Since I just came back from the Women’s Business Enterprise National Council (WBENC) Conference in Atlanta, I’d like to use supplier diversity as an example of the kind of corporate initiative that might not seem to fit the strategic plan goals for the site or the type of operations performed. Many large corporations, and many mid-sized and even small corporations, are adopting supplier diversity initiatives in order to give smaller companies and diversity companies an opportunity to do business with them. There is a return on investment, and there are proven results from using this policy/philosophy. However, by the time they reach the plant level it is often hard to figure out how this is going to really help. That’s where the leader comes in.
The leader needs to be the corporate vision translator. In other words, it is up to you as a leader to take the vision your company has for supplier diversity or just about any broad corporate initiative, and figure out “What’s in it for us here at this location?” because this is exactly what leaders do: leaders have a vision.
The first step, then, is to take some focused time and attention to translate the corporate vision into your plant vision or your location vision. Many times that role falls to the people from corporate who might not understand the way you do business and what you are doing well enough to really translate it appropriately and compellingly to your people. But you do understand these things, and that’s why it’s up to you to make that translation.

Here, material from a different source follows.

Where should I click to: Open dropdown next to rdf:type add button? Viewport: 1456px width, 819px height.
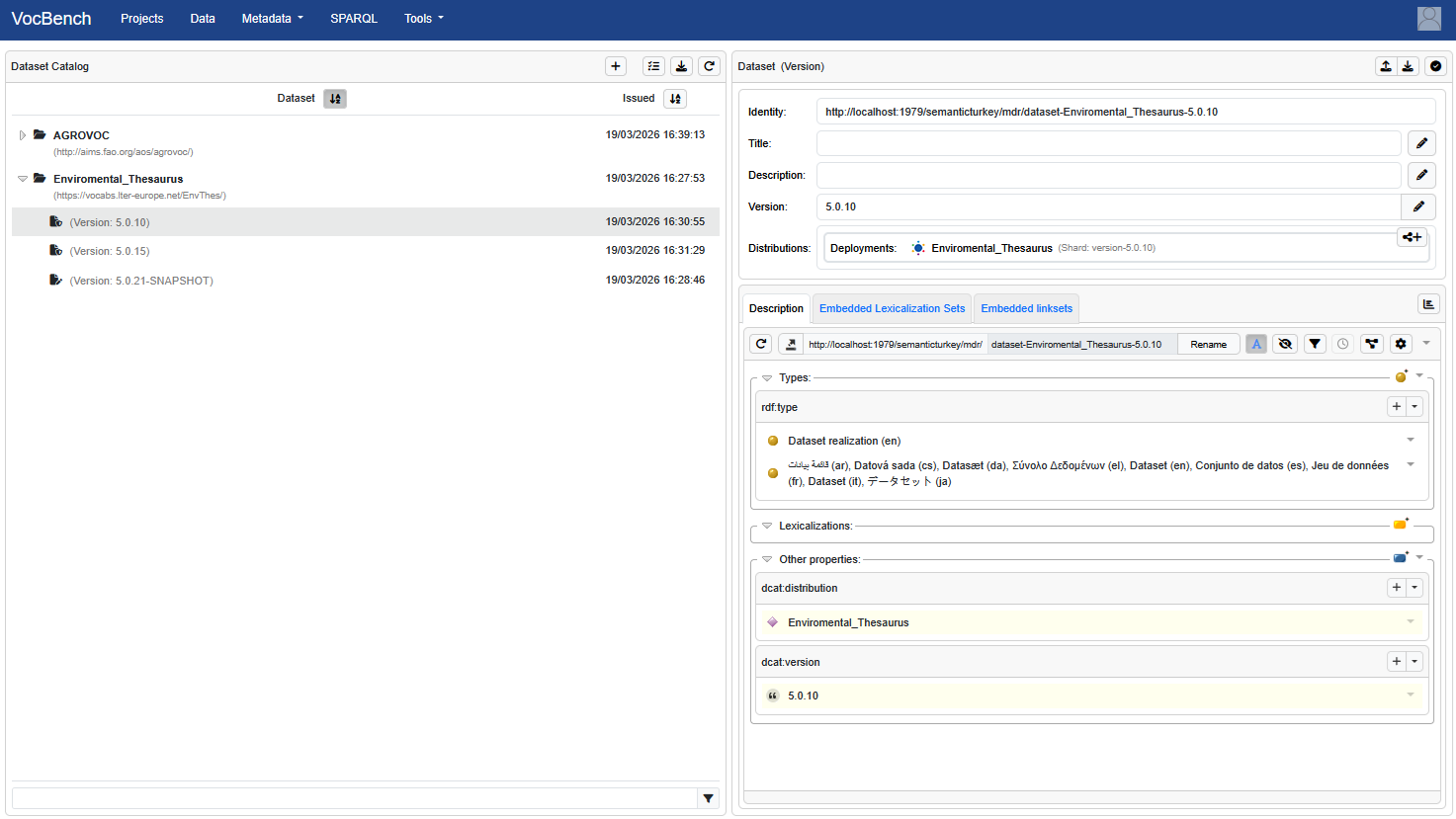point(1414,406)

For example, let’s assume that there is a corporate initiative to get employees throughout all levels and sites of the company to volunteer some of their time to community projects. As the plant manager, you are informed that the quota for your plant is to have people giving 10% of the total number of hours each month to some important project in your community. Your job as translator is to break that out and translate it into terms your people can understand and get excited about. Your approach to achieving this assigned initiative, then, might be to commit your team to give 150 hours of time to a Habitat for Humanity home build in the community. You can easily explain the value of giving time for this kind of cause, both in terms of generally helping someone and in terms of the benefit to the company of local involvement in the community. In addition, you can lead by example by actually wielding a paintbrush and working alongside the volunteers.

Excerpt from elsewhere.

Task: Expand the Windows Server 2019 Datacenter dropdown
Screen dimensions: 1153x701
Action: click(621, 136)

Returning to the supplier diversity example, the corporate goal might be to have every division or plant commit 10% of their outsourcing or product purchasing to a minority- or woman-owned business. So you do your homework on the ROI of the initiative, you ask your procurement team to identify a pool of appropriate suppliers of products or services your plant might need during the next year. You identify who it is in your plant that purchases or contracts with the kind of people and services or products offered by minority or diversity businesses.You can then translate the vision of the company with regard to supplier diversity to your procurement, purchasing and HR team.
Once you’ve done that – and your supplier diversity people or human resources people would be delighted to help you define that vision for your specific area of business – you do the second thing that leaders do, and that is to articulate the vision. So you need to share that vision. Many times the vision will come in as an HR program and it will come in through the corporate human resources department to your location’s human resources department. It doesn’t quite bypass you, but it doesn’t get the same attention as the production goals and initiatives that you planned locally.

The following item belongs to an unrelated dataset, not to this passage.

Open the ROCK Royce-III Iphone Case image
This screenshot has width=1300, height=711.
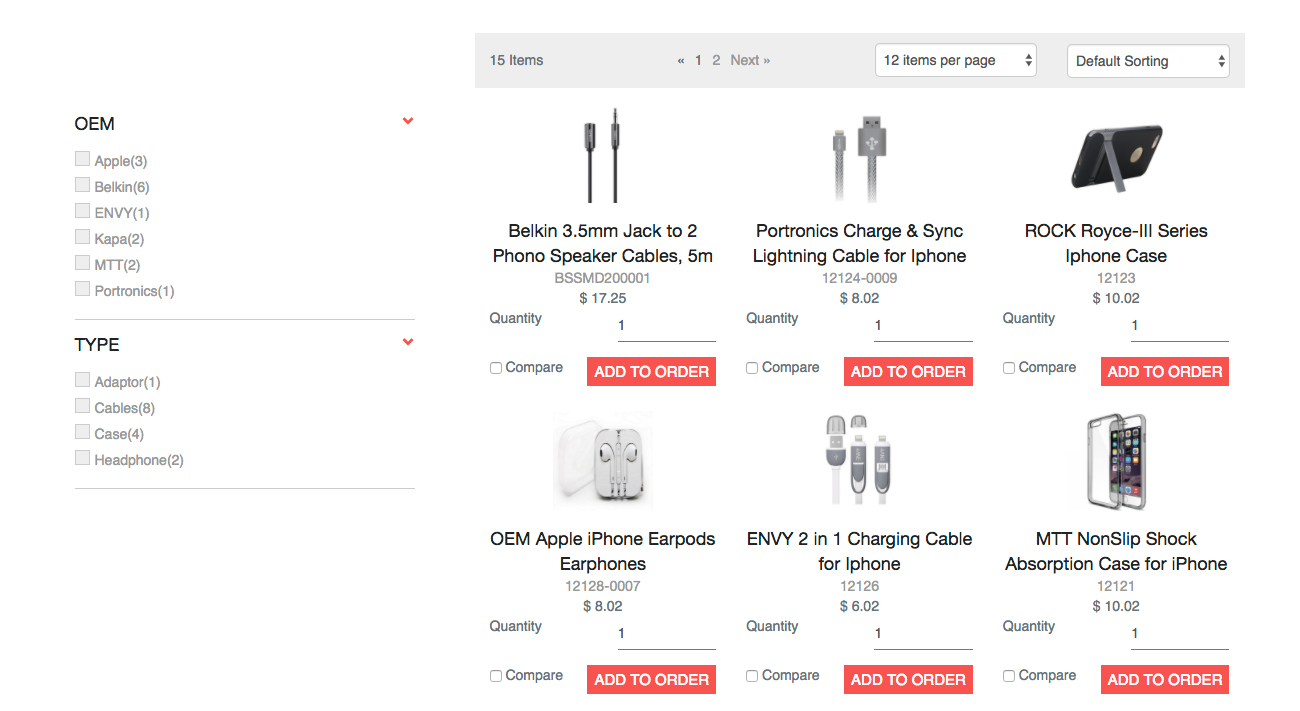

I’m thinking also of things like the new performance development process. The corporate human resources people come in and train everyone how to do it, and you put your stamp of approval on it. But if you haven’t taken the time to really figure out your vision for how this is going to impact your operation, you’re losing an opportunity to make a new process or a corporate goal make a real difference in your area.
After you have defined that vision and you have articulated it, you still need a small group of people to help you implement the vision. Another mistake I see many leaders make is not including the people responsible for making the processes happen in the process of defining how to make this happen. It is even better to involve them in the visioning process. So these are the people we normally think of, our line management people, as the ones who are going to carry forth the message. And that’s very true, and it’s definitely your job to get them on board and get them to understand. But if you also team with your HR person, your supplier diversity person, your procurement person to build the vision, it shows them the support you have and it also gives them an opportunity to truly support you in making this initiative successful in your area.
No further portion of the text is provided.